§ Brano da leggere
Trump vuole tassi negativi dalla FED

Pubblicato il 14.05.2020

Trump vuole tassi negativi dalla FED

Nonostante in Giappone si fosse consolidata da tempo l'ipotesi che per effetto di deflazione e stress economico si rilevassero tassi di interesse negativi, è stato invece Mario Draghi nel giugno del 2014 ha introdurre per la prima volta nella storia la decisione di applicare un tasso negativo sull'eccesso di depositi presso una banca centrale, nel caso specifico la Banca Centrale Europea. La politica dei tassi negativi (NIRP - Negative Interest Rate Policy) è quindi divenuta uno strumento di allentamento monetario ufficiale permettendo oltremodo che il rendimento di gran parte dei titoli governativi dell'area Euro continuasse a negoziare sempre più in basso: inutile sottolineare che la profondità del rendimento negativo è affidata alla qualità di rating e alla duration. La penalità per gli investitori di investire in titoli governativi, come il Bund tedesco decennale che oggi si ‘prende' lo 0,6%, è definita ‘repressione finanziaria' e se da un lato ha la funzione di mettere in sicurezza l'investimento dall'altro in pratica finanzia un debito pubblico ripagandolo nel tempo.

Nessun limite al debito!

§ Dati registrati
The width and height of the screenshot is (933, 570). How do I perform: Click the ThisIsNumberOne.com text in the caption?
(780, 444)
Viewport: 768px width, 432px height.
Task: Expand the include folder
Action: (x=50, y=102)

§ Obiettivo 1
Riporti tutti i nomi di persone e di banche centrali che compaiono nell'articolo sui tassi negativi.
§ Obiettivo 2
Secondo l'articolo sui tassi negativi, per quale motivo in Giappone si era consolidata da tempo l'ipotesi di tassi di interesse negativi? Risponda in una o due frasi.
§ Obiettivo 3
Prosegua l'articolo sui tassi negativi a partire dal punto in cui si interrompe.

§ Risposta finale 1
- Trump
- FED
- Mario Draghi
- Banca Centrale Europea

§ Risposta finale 2
In Giappone si era consolidata l'ipotesi di tassi di interesse negativi per effetto della deflazione e dello stress economico.

§ Risposta finale 3
Questa politica monetaria dei rendimenti negativi piace molto al Presidente degli Stati Uniti Donald Trump che continua a criticare la FED perché anche i Treasury statunitensi possano adottare questa strategia. Infatti la politica della FED sta diventando molto espansiva, ma anche parecchio ‘onerosa'. In primo luogo la decisione di non porre limiti al Quantitative Easing pone in prospettiva una difficile tenuta della pendenza delle curve, e l'estensione degli acquisti tramite ETF di titoli spazzatura (High Yield) ha forse erroneamente adottato un consenso sulla quantità di nuove emissioni e all'idea che non c'è limite al debito! Proprio il Tesoro americano ha appena annunciato che prevede un ritmo di emissione di 3 trilioni di dollari a trimestre, a fronte dei circa 800 mld USD previsti precedentemente. E' anche vero che la FED da settembre scorso ha continuato a finanziare REPO per oltre 1500 mld USD con l'intento di mantenere un livello ottimale di liquidità nel sistema. Il tema è chi sottoscriverà una tale quantità di governativi se non la FED, e in questo caso a quali tassi, anche se il mercato finanziario internazionale sembra ancora interessato alla valuta statunitense con il Dollar Index intorno a 100 punti.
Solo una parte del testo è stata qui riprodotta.